REQUIRED WORK: Would you write out each line of the material below exactly, skipping every picture?

SUPPLIED MATERIAL:
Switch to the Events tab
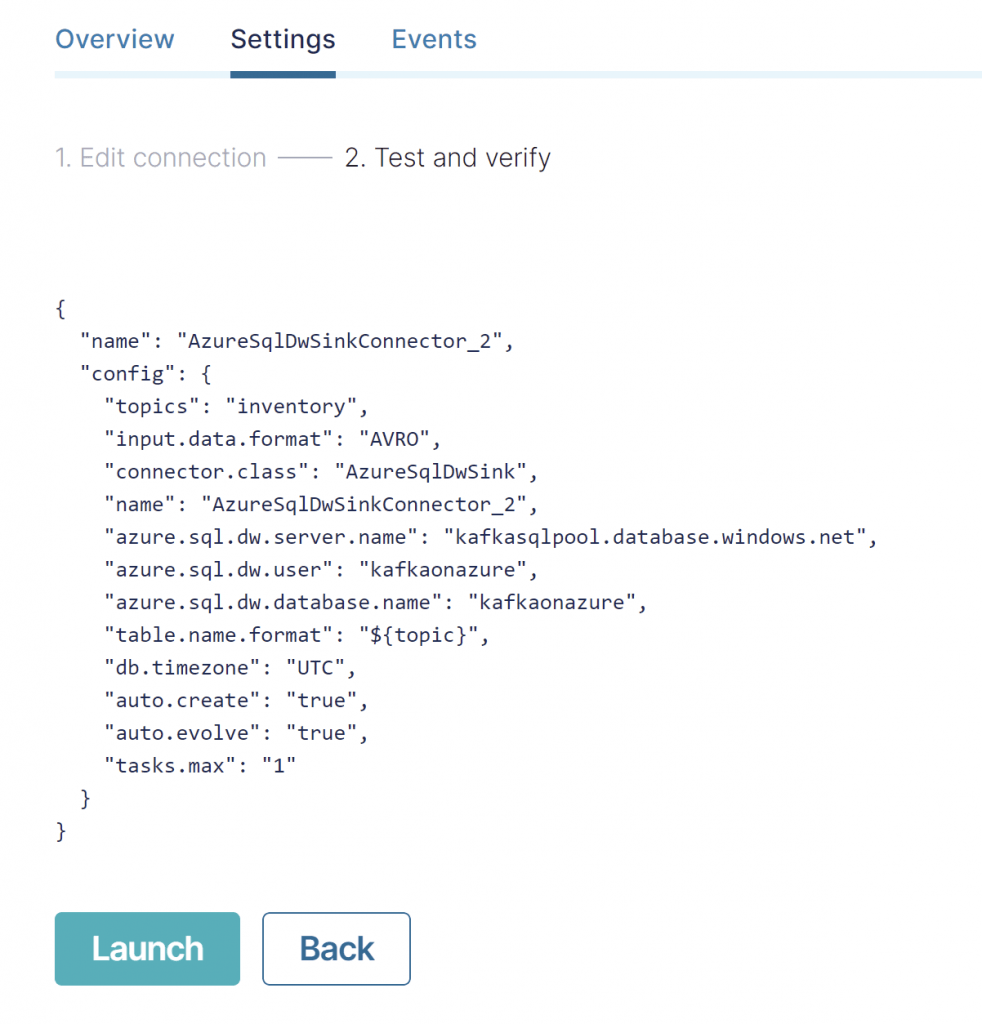pyautogui.click(x=433, y=39)
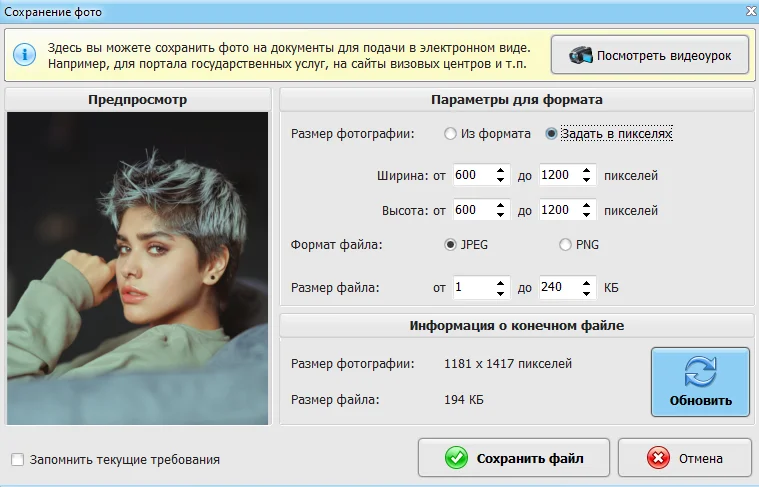
Task: Increase minimum height with up arrow
Action: point(501,205)
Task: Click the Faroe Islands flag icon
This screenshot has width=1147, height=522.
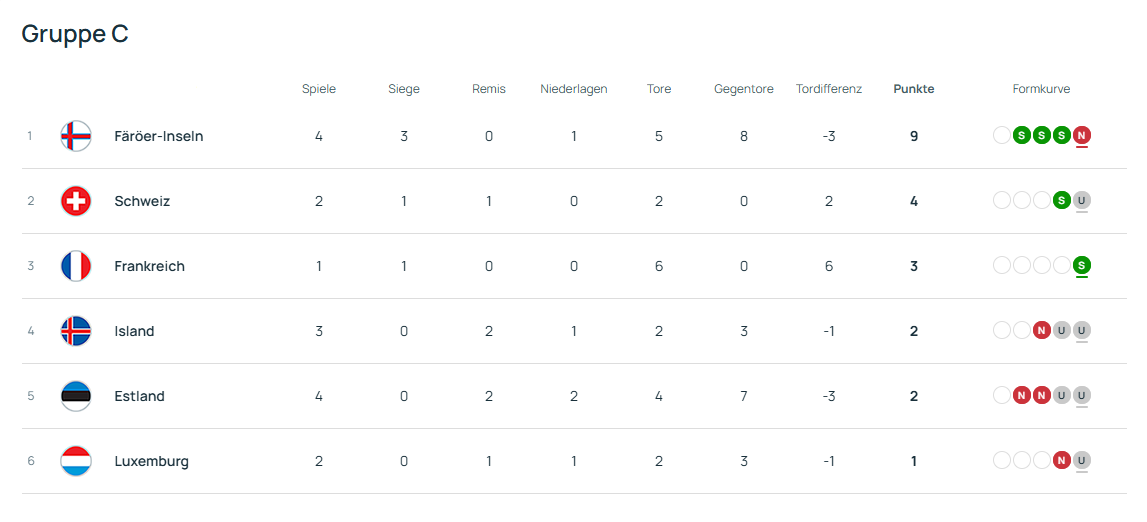Action: tap(76, 136)
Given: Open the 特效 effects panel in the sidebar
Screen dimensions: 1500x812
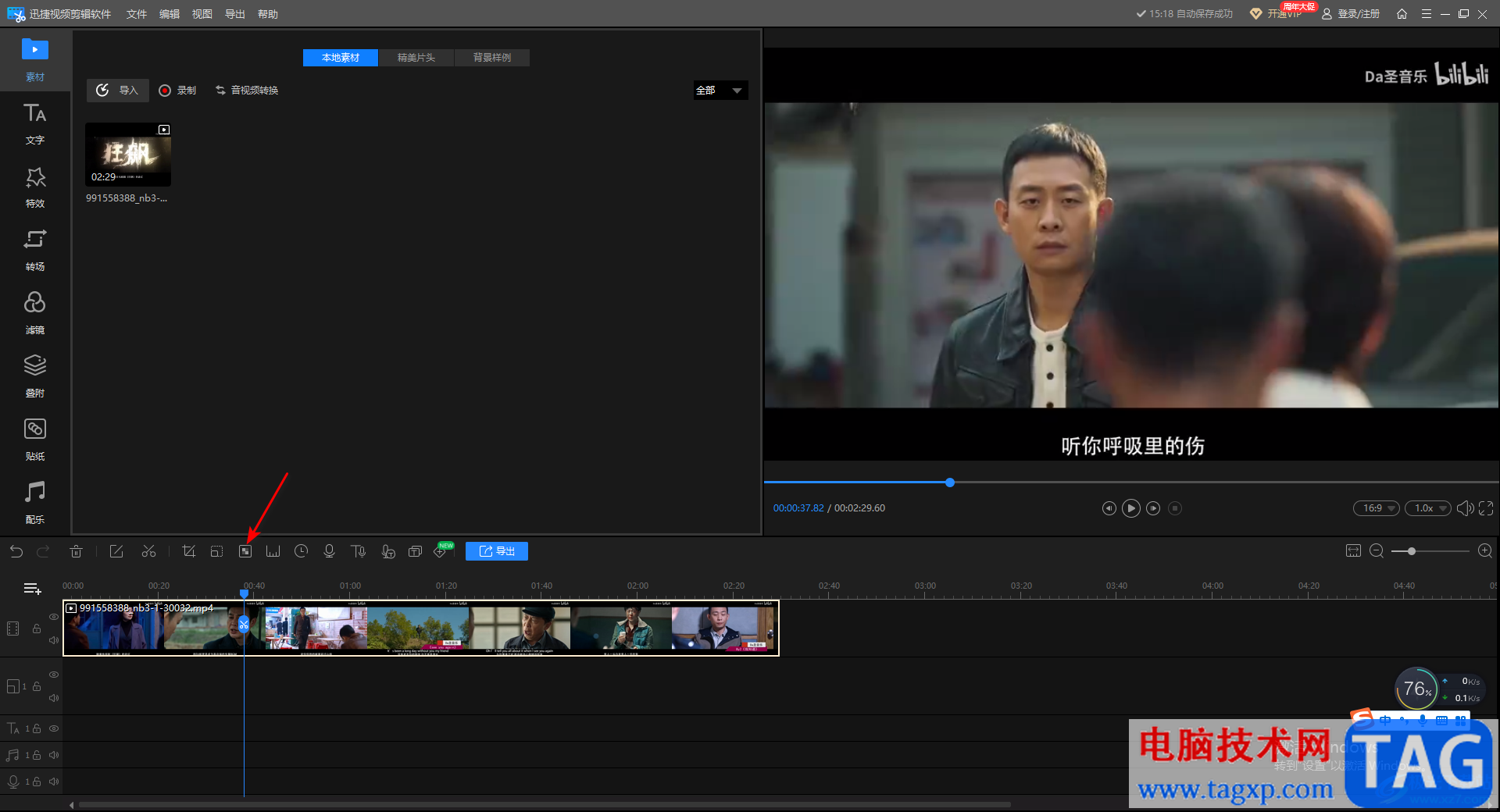Looking at the screenshot, I should [35, 187].
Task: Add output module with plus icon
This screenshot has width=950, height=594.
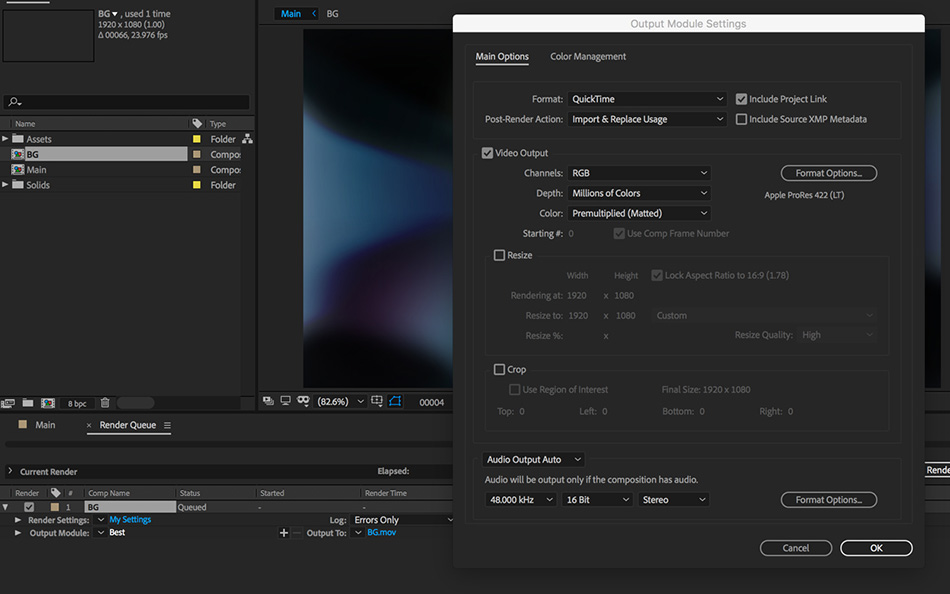Action: (x=284, y=533)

RESPONSE FOR THIS EXERCISE:
Switch to the Events tab
pyautogui.click(x=433, y=39)
Task: Increase minimum height with up arrow
Action: point(501,205)
Task: Click the Faroe Islands flag icon
This screenshot has width=1147, height=522.
Action: tap(76, 136)
Given: Open the 特效 effects panel in the sidebar
Screen dimensions: 1500x812
Looking at the screenshot, I should [35, 187].
Task: Add output module with plus icon
This screenshot has width=950, height=594.
Action: (x=284, y=533)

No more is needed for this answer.